Santi Jewels: Preserving India’s Glittering Heritage
The fact that Jaipur took Indian craftsmanship to the world is evinced by the number of jewellers who have ateliers that are world-renowned. Among them is Santi Choudhary, a 9th-generation jeweller and his son and heir, Krishna Choudhary. At Santi Jewels, his offshoot of the family business, Krishna has scripted a design vocabulary that is fiercely modern but carries the country’s glittering past. One of his most stunning pieces is a necklace comprising a lotus pendant with six early Laldi Mughal Spinels and two Golconda diamonds, which emulates the antique bazuband (armband). Understated and sophisticated, the piece reclaims Indian heritage and constructs a new lexicon for its modern aspirations.
Viren Bhagat: Bridging the Past and Present
Among the 21st-century stars of the Indian diamond business,one name stands out. Viren Bhagat, one of Indian jewellery’s finest auteurs, is the only Indian showcased in the prestigious Al Thani collection. Bhagat is best known for his ingenuity in marrying the old and historic with the contemporary. An iconic piece among them is a diamond and emerald brooch with round and pear-shaped rose-cut and circular-cut diamonds and an emerald. The brooch is designed after the Mughal flowerpot motif and straddles a gamut of influences from nature to classical European art. The standout piece sold for $399,000 at Christie’s ‘Maharajas & Mughal Magnificence’ auction in 2019.
Bvlgari and The New Royals
While kings and courts are a thing of the past, the 21st century has royals of another kind. And if W Magazine’s list of “New Royals” is anything to go by, Indian actress Priyanka Chopra Jonas fits the bill. At the recent Met Gala, Chopra Jonas, named Bvlgari’s global ambassador a few years ago, wore a stunning diamond necklace featuring the legendary 1970 Bvlgari Laguna Blu Diamond.
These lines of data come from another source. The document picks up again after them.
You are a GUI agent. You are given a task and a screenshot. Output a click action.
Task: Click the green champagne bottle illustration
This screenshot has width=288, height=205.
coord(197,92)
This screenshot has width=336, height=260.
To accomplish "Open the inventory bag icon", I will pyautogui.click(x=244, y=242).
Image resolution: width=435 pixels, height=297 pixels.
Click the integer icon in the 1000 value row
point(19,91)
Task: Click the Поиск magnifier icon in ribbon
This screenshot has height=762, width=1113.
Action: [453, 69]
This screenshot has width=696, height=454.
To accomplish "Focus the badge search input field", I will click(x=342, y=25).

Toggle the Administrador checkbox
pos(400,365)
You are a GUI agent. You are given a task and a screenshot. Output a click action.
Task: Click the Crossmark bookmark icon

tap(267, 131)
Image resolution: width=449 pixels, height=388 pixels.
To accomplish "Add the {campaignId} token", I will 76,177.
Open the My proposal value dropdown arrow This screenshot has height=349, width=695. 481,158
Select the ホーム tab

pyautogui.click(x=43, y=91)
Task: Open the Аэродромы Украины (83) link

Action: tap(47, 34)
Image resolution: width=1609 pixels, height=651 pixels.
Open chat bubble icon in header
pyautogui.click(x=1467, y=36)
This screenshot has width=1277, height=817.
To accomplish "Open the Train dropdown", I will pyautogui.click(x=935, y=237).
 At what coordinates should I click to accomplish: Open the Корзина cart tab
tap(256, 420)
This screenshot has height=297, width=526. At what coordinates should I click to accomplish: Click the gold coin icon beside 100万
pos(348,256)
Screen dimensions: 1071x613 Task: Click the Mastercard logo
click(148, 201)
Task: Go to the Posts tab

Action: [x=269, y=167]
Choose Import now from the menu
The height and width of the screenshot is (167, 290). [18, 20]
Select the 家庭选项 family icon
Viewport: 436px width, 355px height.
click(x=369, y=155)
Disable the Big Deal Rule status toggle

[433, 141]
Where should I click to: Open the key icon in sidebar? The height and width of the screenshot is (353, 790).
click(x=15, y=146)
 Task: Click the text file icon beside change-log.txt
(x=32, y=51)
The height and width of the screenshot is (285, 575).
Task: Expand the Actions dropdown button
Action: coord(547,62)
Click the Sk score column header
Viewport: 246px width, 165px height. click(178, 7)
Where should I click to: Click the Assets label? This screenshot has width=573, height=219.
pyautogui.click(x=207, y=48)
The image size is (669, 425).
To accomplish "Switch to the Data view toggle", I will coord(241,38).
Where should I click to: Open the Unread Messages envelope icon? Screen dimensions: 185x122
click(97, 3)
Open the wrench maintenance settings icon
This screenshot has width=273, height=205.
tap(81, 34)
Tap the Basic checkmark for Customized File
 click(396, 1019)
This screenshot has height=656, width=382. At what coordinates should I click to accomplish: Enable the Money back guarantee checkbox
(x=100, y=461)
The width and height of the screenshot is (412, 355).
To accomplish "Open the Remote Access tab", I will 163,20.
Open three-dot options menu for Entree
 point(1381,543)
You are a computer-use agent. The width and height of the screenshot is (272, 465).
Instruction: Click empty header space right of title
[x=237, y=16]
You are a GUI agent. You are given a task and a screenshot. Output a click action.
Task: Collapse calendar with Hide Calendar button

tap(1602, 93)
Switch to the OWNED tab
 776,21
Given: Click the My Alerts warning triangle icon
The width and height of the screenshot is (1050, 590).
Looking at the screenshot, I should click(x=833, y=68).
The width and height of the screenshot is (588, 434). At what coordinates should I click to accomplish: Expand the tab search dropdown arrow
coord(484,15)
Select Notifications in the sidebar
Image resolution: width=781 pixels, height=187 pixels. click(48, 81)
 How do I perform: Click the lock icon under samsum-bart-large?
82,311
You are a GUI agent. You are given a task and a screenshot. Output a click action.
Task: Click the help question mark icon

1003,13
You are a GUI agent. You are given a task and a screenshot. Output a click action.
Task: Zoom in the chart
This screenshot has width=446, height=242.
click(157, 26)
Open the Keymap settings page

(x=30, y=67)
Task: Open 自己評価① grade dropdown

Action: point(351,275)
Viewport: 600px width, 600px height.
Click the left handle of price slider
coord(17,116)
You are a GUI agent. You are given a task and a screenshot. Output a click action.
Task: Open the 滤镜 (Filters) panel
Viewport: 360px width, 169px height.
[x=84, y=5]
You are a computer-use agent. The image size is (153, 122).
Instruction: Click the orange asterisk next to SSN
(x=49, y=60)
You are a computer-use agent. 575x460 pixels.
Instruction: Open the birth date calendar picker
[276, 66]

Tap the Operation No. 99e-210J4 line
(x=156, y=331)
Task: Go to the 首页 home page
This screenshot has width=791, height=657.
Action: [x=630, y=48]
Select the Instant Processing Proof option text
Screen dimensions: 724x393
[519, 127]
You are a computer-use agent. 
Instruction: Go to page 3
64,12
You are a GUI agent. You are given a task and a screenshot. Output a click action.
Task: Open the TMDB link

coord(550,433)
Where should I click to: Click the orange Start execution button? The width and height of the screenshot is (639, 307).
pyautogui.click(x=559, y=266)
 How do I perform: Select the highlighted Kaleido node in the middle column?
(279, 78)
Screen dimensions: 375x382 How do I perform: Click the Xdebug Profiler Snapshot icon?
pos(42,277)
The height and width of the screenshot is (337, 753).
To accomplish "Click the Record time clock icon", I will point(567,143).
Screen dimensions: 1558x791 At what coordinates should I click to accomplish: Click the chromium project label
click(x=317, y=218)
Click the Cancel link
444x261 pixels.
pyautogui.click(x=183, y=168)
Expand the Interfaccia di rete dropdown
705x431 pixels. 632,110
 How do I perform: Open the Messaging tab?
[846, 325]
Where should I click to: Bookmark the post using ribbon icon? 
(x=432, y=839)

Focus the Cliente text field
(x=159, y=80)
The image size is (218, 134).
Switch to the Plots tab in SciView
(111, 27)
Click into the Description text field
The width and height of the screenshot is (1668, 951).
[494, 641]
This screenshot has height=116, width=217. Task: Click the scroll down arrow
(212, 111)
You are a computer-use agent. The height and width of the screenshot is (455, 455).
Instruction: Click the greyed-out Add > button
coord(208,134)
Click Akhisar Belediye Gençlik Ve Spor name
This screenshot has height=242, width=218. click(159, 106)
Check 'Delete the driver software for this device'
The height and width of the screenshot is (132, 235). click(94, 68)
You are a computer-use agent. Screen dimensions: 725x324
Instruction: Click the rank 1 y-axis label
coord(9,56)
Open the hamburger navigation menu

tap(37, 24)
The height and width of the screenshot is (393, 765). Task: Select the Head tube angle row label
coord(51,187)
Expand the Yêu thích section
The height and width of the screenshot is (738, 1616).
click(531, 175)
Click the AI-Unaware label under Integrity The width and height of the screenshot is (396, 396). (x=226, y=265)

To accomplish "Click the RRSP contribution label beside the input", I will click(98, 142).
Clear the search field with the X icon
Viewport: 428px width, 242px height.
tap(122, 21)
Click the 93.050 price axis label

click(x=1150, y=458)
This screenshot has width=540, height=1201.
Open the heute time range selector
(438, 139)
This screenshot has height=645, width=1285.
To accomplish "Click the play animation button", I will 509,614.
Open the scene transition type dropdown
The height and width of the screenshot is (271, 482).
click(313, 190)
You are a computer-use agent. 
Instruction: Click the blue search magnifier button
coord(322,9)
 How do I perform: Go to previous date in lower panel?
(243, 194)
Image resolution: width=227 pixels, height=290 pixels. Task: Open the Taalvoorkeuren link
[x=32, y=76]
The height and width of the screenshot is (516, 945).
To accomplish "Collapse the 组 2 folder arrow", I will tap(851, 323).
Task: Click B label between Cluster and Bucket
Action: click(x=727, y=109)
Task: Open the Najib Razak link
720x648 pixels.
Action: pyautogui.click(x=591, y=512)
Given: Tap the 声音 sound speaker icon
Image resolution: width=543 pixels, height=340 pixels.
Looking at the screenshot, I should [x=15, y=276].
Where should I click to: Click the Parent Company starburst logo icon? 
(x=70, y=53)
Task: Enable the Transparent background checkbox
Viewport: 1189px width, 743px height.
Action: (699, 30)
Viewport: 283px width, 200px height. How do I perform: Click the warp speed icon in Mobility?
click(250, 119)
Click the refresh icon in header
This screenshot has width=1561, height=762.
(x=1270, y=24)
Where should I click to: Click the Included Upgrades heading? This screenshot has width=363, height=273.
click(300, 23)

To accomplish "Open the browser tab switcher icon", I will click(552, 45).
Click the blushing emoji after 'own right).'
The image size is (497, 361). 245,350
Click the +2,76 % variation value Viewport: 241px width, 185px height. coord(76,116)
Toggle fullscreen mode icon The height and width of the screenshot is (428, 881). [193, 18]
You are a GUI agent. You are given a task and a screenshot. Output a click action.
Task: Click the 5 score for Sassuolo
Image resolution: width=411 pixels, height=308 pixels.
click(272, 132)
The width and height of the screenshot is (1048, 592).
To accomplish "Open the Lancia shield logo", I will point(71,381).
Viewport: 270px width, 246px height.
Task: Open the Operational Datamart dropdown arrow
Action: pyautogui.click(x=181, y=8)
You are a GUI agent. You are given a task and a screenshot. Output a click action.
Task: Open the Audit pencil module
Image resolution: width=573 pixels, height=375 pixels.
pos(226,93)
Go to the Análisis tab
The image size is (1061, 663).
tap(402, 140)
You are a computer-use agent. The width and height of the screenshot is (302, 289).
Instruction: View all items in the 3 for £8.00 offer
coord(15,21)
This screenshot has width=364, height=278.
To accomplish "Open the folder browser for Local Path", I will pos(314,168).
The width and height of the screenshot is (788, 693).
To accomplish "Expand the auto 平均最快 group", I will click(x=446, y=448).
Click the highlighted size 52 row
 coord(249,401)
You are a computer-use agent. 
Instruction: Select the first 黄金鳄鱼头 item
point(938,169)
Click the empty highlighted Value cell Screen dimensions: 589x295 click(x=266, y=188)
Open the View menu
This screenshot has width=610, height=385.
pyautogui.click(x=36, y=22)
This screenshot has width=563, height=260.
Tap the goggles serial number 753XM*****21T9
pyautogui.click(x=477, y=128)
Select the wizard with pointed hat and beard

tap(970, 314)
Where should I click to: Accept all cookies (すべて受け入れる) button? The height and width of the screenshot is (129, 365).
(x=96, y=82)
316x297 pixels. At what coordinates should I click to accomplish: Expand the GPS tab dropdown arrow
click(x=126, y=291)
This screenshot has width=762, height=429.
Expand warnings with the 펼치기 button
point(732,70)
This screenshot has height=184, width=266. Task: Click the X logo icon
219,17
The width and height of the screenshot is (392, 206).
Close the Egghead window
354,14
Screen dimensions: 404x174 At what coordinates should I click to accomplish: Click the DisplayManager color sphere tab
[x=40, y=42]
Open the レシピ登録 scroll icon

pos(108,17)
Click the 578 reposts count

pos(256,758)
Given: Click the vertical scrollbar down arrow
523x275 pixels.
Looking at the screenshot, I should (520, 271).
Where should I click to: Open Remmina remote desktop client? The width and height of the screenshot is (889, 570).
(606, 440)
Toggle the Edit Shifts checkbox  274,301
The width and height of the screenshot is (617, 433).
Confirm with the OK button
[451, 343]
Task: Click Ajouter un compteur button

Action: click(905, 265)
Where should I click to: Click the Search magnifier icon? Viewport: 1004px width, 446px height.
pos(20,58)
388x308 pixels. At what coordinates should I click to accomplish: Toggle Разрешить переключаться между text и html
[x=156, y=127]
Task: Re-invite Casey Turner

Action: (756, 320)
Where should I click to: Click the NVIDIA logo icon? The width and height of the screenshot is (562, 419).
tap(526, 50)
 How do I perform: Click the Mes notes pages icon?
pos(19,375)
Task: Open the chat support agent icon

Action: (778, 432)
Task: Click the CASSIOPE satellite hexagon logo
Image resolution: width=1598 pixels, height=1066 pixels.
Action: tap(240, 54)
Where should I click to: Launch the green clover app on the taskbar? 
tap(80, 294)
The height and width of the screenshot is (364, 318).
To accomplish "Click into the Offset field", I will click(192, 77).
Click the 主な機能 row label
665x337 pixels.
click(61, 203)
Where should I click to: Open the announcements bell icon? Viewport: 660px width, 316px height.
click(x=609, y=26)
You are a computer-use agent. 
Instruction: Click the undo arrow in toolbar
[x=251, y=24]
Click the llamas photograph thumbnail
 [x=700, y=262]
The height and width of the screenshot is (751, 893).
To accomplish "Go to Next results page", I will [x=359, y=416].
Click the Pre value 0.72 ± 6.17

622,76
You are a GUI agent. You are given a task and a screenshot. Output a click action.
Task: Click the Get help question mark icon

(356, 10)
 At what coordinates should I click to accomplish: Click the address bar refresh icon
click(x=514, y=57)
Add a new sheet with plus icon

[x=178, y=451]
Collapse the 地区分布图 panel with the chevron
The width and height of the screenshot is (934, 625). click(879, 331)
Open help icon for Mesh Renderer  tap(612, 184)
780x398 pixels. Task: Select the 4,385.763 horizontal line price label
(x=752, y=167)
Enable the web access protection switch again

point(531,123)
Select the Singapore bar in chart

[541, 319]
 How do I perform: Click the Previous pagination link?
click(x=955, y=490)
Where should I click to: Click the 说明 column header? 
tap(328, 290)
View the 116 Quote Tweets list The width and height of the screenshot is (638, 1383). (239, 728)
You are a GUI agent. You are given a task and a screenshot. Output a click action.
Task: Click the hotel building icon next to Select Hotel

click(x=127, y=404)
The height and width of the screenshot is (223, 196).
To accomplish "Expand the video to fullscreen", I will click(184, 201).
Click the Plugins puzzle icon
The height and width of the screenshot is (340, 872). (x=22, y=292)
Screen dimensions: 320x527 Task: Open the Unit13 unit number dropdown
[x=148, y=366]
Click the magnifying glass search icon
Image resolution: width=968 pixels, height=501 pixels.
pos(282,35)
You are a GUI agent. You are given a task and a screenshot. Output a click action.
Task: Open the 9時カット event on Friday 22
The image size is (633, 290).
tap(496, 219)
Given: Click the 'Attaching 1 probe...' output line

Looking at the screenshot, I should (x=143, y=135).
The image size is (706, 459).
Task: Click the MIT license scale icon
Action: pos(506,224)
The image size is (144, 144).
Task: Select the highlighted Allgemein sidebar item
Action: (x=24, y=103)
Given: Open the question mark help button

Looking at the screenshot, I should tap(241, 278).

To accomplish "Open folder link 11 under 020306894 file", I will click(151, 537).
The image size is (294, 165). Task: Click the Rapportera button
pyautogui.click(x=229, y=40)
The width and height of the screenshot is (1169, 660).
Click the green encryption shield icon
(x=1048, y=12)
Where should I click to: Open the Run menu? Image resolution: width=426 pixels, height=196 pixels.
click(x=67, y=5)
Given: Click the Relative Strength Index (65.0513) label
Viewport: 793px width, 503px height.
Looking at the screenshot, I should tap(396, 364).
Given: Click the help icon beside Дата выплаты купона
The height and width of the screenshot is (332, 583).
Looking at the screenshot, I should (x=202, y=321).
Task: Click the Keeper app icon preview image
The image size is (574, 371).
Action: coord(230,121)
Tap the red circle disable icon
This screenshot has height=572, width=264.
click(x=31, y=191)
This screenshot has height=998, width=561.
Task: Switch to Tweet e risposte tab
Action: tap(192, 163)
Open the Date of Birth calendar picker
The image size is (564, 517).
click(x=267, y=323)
The 11.16-carat vivid blue natural diamond, considered an ultra-rare piece, has been auctioned for a little more than 25 million USD at Sotheby’s in Geneva, thus becoming the most valuable diamond ever sold by the iconic Roman high jewellery house. While the Laguna blue is not Indian, in pedigree or provenance, it marks an interesting moment for the country. Priyanka Chopra is not only a global celebrity, but an important representative of modern India. The striking blue diamond on Chopra coincides beautifully with a moment in history when India is set to take charge on the world stage through its multicultural ambassadors.